Transcribe the items word for word, from the first line through the line that contains "coord(203,49)", including both ends. Leave the pictures out of your copy.

---------- Task input ----------

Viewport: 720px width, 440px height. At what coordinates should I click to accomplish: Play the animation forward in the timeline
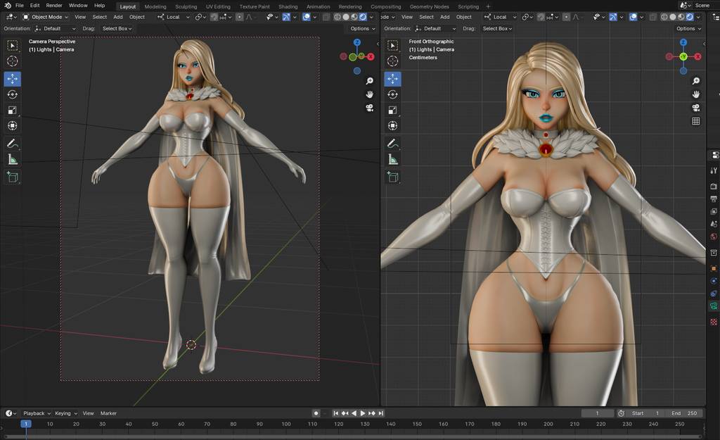click(363, 413)
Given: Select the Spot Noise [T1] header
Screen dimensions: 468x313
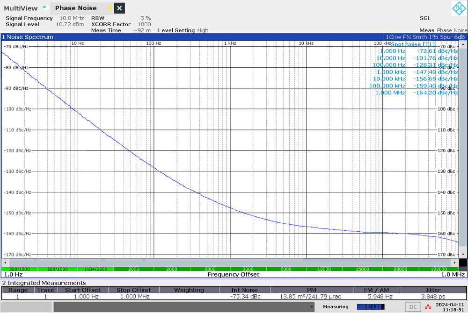Looking at the screenshot, I should tap(413, 44).
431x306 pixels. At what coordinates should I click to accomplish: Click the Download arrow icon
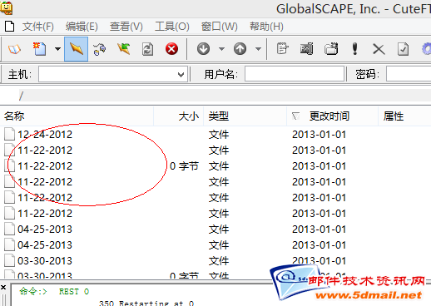coord(203,49)
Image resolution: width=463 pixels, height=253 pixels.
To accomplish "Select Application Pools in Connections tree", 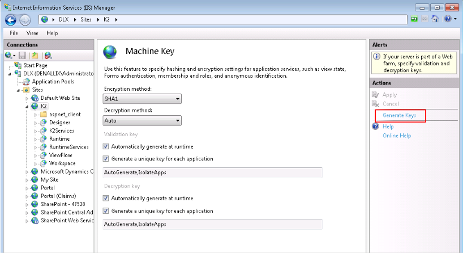I will pos(53,82).
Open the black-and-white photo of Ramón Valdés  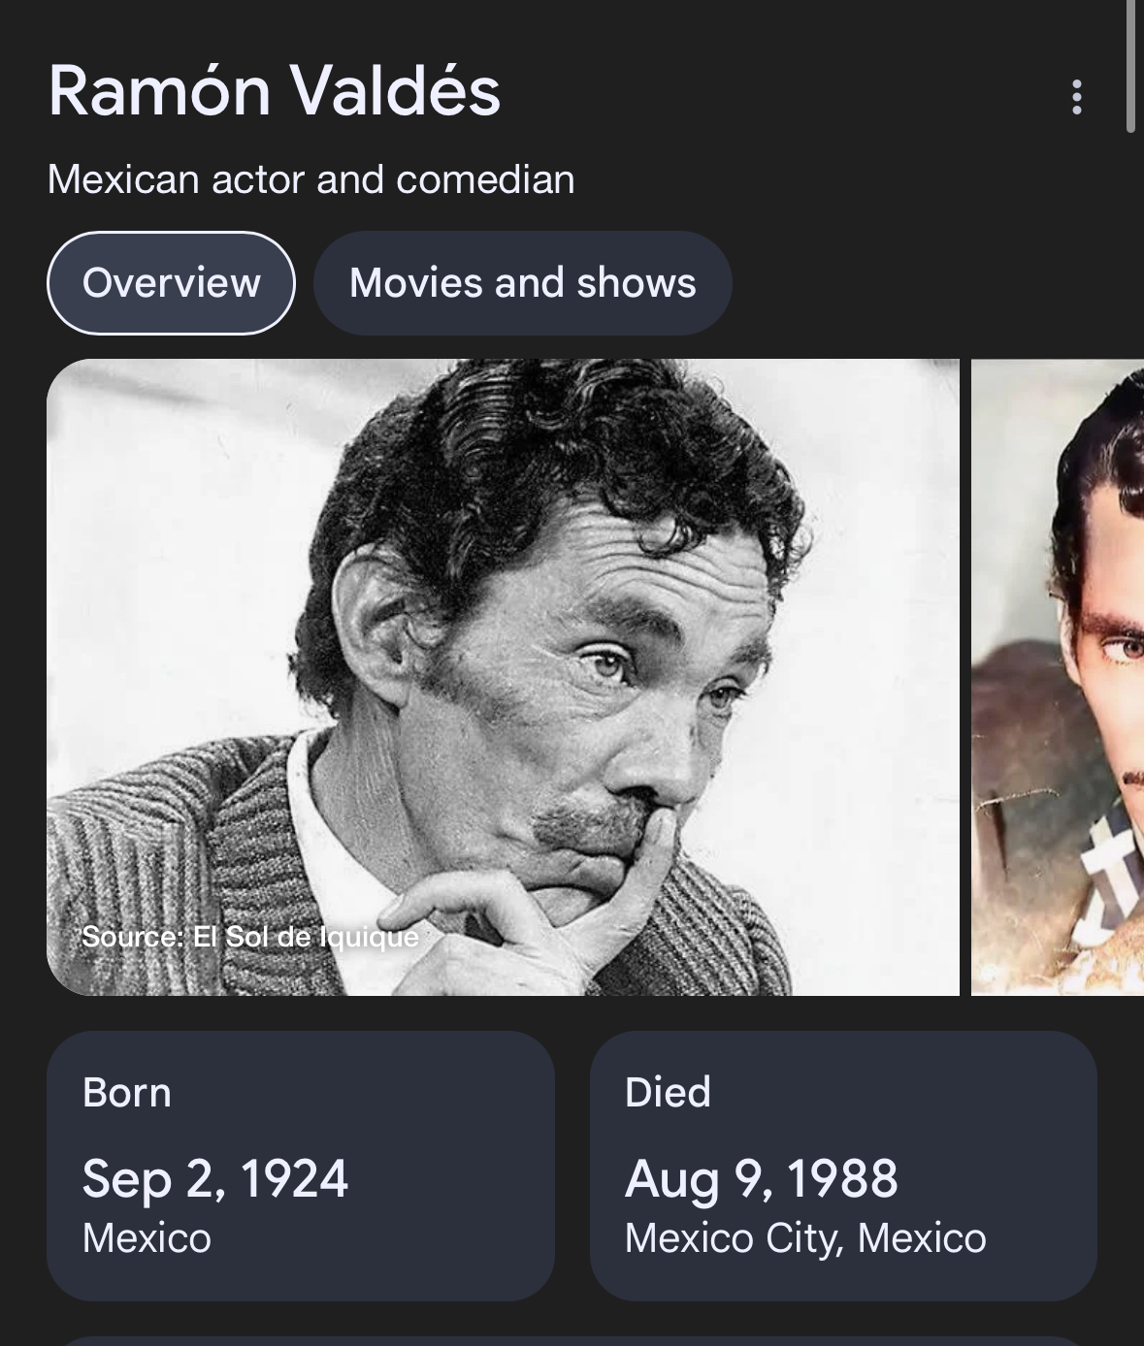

----------

Full output:
Viewport: 720px width, 440px height. At what coordinates should I click to accomplish: Play the animation forward in the timeline
click(363, 413)
Given: Select the Spot Noise [T1] header
Screen dimensions: 468x313
Looking at the screenshot, I should tap(413, 44).
431x306 pixels. At what coordinates should I click to accomplish: Click the Download arrow icon
coord(203,49)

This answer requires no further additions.